Dazu kann ich folgende /etc/apt/sources.list
empfehlen:
deb http://deb.debian.org/debian/ stable main contrib non-free
deb-src http://deb.debian.org/debian/ stable main contrib non-free
deb http://deb.debian.org/debian/ stable-updates main contrib non-free
deb-src http://deb.debian.org/debian/ stable-updates main contrib non-free
deb http://deb.debian.org/debian-security stable/updates main
deb-src http://deb.debian.org/debian-security stable/updates main
deb http://ftp.debian.org/debian stretch-backports main
deb-src http://ftp.debian.org/debian stretch-backports main
Wichtig ist das System immer auf den aktuellen Stand zu halten um bekannte Sicherheitslücken und Fehler in Software schnellst möglich zu schließen. Ich bin kein Freund von automatischen Updates, da ich selber gerne weiß was mein System macht.
Für die unter euch die gerne einen solchen Dienst nutzen wollen, empfehle euch euch das Debian Wiki.
Eine weitere Möglichkeit, die benutze ich persönlich auch, ist es sich über neue Paket per Mail informieren zu lassen. Dazu benötigt man das Paket apticron. Im Thomas Krenn Wiki ist sehr gut beschrieben, wie diese konfiguriert wird, daher gehe ich nicht weiter darauf ein.
Mail Benachrichtigung
Für die Mail Benachrichtigungen nutze ich statt mail das Programm ssmtp.

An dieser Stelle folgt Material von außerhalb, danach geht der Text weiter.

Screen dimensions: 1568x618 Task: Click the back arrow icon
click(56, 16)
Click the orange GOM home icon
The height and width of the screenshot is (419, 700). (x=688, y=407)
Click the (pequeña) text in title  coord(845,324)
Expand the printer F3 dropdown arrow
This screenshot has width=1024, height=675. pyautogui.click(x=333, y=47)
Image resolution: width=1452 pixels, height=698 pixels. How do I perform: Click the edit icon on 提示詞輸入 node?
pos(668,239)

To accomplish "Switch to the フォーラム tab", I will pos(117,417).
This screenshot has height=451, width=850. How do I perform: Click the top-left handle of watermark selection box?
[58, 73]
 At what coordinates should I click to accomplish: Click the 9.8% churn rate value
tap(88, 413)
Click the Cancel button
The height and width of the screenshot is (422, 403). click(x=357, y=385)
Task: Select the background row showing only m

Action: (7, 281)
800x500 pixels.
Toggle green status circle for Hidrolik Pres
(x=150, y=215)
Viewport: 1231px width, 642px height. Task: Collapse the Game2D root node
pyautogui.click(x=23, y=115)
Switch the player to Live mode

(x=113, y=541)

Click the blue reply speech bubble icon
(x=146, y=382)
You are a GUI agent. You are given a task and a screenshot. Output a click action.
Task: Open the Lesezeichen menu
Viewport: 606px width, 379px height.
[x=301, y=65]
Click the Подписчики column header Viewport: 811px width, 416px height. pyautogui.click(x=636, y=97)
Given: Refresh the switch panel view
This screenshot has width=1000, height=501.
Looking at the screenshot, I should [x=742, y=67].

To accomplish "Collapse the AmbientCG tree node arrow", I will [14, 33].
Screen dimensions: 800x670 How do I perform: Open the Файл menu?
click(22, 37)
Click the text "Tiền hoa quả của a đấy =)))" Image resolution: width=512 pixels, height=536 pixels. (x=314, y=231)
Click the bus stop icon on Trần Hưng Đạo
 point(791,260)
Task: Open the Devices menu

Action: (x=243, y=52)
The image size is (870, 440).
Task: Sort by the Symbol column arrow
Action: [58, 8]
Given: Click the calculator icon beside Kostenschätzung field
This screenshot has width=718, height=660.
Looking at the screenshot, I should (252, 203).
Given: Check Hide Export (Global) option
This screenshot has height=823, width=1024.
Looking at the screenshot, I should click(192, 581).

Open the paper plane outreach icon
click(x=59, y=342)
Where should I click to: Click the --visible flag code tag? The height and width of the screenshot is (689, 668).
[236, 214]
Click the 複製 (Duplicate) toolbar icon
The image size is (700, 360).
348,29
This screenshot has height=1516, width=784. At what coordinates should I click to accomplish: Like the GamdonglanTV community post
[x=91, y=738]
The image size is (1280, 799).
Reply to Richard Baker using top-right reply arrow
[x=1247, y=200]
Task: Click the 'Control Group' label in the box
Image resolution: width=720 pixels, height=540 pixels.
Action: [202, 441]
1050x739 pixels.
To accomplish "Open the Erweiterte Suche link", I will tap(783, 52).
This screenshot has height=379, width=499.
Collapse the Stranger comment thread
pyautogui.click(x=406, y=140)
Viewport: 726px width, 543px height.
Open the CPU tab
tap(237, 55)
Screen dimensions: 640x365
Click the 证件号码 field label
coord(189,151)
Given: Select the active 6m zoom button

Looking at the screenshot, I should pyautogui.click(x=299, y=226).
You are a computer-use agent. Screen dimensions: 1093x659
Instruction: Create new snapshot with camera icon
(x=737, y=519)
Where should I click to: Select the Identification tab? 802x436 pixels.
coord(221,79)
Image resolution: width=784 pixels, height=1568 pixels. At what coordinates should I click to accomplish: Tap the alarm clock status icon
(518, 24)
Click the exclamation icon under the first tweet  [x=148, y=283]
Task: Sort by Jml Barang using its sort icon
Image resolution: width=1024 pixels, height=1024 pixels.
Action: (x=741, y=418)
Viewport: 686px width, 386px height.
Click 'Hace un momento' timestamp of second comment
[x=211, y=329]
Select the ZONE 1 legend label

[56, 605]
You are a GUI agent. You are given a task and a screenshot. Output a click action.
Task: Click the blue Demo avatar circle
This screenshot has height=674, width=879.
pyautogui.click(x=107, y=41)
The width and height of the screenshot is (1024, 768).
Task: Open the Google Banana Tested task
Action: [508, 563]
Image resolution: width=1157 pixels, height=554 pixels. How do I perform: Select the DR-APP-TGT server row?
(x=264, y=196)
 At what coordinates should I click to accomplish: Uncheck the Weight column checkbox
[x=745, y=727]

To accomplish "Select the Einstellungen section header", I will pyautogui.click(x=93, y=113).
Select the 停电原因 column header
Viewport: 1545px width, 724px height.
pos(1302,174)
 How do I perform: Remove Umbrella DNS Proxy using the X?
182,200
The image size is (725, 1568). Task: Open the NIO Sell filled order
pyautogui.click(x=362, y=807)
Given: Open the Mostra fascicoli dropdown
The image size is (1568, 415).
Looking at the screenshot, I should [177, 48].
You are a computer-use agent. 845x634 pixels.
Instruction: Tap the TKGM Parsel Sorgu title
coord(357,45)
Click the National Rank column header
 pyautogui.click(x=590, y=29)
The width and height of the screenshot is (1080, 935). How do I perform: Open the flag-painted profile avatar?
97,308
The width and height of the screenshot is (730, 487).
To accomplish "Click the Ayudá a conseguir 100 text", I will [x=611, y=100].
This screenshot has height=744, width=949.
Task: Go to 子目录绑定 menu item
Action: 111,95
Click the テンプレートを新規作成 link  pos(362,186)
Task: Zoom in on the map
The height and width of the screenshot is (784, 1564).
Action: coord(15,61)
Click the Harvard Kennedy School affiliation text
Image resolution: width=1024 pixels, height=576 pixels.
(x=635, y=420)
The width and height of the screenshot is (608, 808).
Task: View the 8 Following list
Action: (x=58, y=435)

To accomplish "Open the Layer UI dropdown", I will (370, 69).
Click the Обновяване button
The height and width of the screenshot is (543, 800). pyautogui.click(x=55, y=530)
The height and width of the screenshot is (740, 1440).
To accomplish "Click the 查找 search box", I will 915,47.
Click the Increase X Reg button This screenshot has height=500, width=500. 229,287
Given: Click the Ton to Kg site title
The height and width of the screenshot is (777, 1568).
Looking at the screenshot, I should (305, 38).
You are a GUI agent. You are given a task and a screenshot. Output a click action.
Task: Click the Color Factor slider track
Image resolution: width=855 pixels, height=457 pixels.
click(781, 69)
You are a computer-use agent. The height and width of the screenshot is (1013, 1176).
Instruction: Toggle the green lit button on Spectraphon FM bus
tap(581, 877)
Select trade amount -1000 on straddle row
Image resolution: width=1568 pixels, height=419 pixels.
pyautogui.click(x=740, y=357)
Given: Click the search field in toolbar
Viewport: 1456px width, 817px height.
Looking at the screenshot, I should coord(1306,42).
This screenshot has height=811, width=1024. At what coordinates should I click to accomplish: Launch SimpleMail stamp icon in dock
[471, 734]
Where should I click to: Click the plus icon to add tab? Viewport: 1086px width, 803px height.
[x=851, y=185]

Einfach zu installieren mit dem Befehl
apt install ssmtp
Die Konfiguration der Datei /etc/ssmtp/ssmtp.conf
sollte dann so aussehen
#Alias für root
root=root@example.de
#Server Setup
mailhub=mail.example.de:587
AuthUser=test@example.de #mailadresse
AuthPass=Password
UseSTARTTLS=YES
TLS_CA_File=/etc/ssl/certs/ca-certificates.crt
hostname=example.de #hostname
Mit dem Befehl ssmtp -vt < mail.eml
ist es möglich die Konfiguration zu testem. Die Datei mail.eml
hat folgenden Inhalt
From: MyPBX < root@example.de >
To: harry < root@example.de >
Subject: test
MIME-Version: 1.0
Lynis
Lynis ist ein Secuirty Tool, was den Server mit einem "Health Scan" überprüft und dann auf Fehlerhafte oder gar nicht vorhanden Konfiguration hinweist. Das Tool ist leider bei Debian veraltet darum bietet sich an die eigne Repository hinzuzufügen. Dafür muss als erstes aber ein Paket installiert werden:
apt install apt-transport-https
Dann wird der PGP Schlüssel installiert
wget -O - https://packages.cisofy.com/keys/cisofy-software-public.key | apt-key add -
Jetzt die Liste hinzufügen
echo "deb https://packages.cisofy.com/community/lynis/deb/ stable main" | tee /etc/apt/sources.list.d/cisofy-lynis.list
Jetzt updaten und installieren
apt update && apt install lynis
Mit dem Befehl lynis update info
kann man den aktuellen Stand der Software prüfen
root@vps73846:~# lynis update info
== Lynis ==
Version : 2.6.4
Status : Up-to-date
Release date : 2018-05-02
Update location : https://cisofy.com/lynis/
2007-2018, CISOfy - https://cisofy.com/lynis/
Als nächstes überprüfen wir das System lynis audit system
auch Dockerfiles können geprüft werden mit lynis audit dockerfile
Die Ausgabe sieht dann wie folgt aus
....
================================================================================
Lynis security scan details:
Hardening index : 77 [############### ]
Tests performed : 218
Plugins enabled : 0
Components:
- Firewall [V]
- Malware scanner [V]
Lynis Modules:
- Compliance Status [?]
- Security Audit [V]
- Vulnerability Scan [V]
Files:
- Test and debug information : /var/log/lynis.log
- Report data : /var/log/lynis-report.dat
================================================================================
....
An dem Hardening Index ist zu erkennen, dass noch einiges zutun ist. In den folgenden Artikel werde ich auf die Konfigurationen eingehen, so dass dieser Score noch deutlich steigen wird.